Secondo uno studio realizzato dal Trinity College di Dublino, un hamburger da 200 grammi, realizzato con carne allevata in Irlanda, produce 7,9 kg di CO2 equivalente, un dato che equivale alle emissioni
dirette generate da una FIAT 500 benzina in 67 km, cioè circa la
distanza in auto fra Milano e Piacenza.
Attenzione alla provenienza geografica
Se ci spostiamo in Brasile, gli impatti di un hamburger da 200 grammi aumentano a 11,6 kg di CO2 equivalente. A fare la differenza è soprattutto la
diversa produzione dei mangimi per gli animali: in Brasile, infatti, si fa più ampio ricorso ai fertilizzanti nell’agricoltura.Inoltre, secondo altri studi, la differenza negli impatti climatici è influenzata da altri fattori, fra cui:
La presenza di
mangimi concentrati e con alto contenuto di proteine nella dieta degli animali: la concentrazione dei mangimi e l’aggiunta di proteine permette una maggiore resa degli allevamenti (gli animali mettono peso più velocemente), ma comporta lavorazioni aggiuntive rispetto ai mangimi normali, le quali generano ulteriori emissioni di gas serra. I mangimi più elaborati, inoltre, possono indurre una maggiore fermentazione enterica e maggiori emissioni di metano durante la gestione del letame.
La
vita media dei bovini prima di essere abbattuti: più è lunga la vita degli animali, più emissioni saranno generate per il loro mantenimento. Questo dato mostra come in alcuni casi indicatori – qui impatto climatico e benessere animale – possano andare in direzioni diverse.
E se l’hamburger fosse vegetale?
L’impatto climatico di un hamburger diminuisce notevolmente quando cambia la carne con cui è preparato, scegliendo ad esempio quella di pollo (con un occhio però al benessere animale negli allevamenti in cui è allevato). Anche nel caso del pollame una quota significativa delle emissioni di gas serra è legata alla produzione del mangime.L’impronta climatica si può ulteriormente ridurre se si passa a burger di origine vegetale: lo studio del Trinity College di Dublino ha stimato che
un burger vegetale ha un impatto di 2,6 kgCO2e, con una riduzione del 67% rispetto alla carne bovina.
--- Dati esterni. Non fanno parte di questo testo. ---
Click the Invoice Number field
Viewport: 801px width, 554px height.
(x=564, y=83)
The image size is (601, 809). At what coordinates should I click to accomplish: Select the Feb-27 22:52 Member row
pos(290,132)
Una quota di emissioni di gas serra è presente, come in tutte le attività, ed è da attribuire principalmente alla coltivazione e alla lavorazione degli ingredienti vegetali.
La carne coltivata in laboratorio
La carne coltivata in laboratorio è prodotta a partire dalle cellule staminali degli animali: con l’aggiunta di specifici ingredienti, ad esempio, vengono creati i muscoli e il grasso del bovino. Queste cellule vengono poi unite a materiali di origine vegetale, come le proteine della soia e l’olio di cocco.
Secondo
uno studio dell’Università dell’Ohio, un hamburger coltivato in un laboratorio degli Stati Uniti produce 0,768 kg CO2eq, cioè – secondo i dati dello studio – circa l’
87% di emissioni di gas serra in meno rispetto all’hamburger di carne bovina individuato per il confronto (e richiede, sempre secondo lo studio, il 39% di energia in meno).
Quale hamburger è quindi migliore per l’ambiente?
I risultati degli studi raccolti rappresentano l’impronta climatica dei prodotti dalla produzione delle materie prime alla loro trasformazione in prodotto pronto al consumo. I tipi di hamburger presi in analisi sono paragonabili dal punto di vista nutrizionale, tempi di cottura e vita sullo scaffale.Tuttavia se fra questi ci si domanda quale sia l’hamburger migliore in assoluto da un punto di vista ambientale, la risposta non è semplice: le sole emissioni di gas serra
non esauriscono, infatti,
la complessità degli impatti sul pianeta (e sulle persone) degli alimenti, la quale include aspetti che vanno dal consumo di suolo al benessere animale, passando per lo stress sulle risorse idriche, tutti elementi molto rilevanti per i sistemi agricoli, di allevamento e per l'industria alimentare.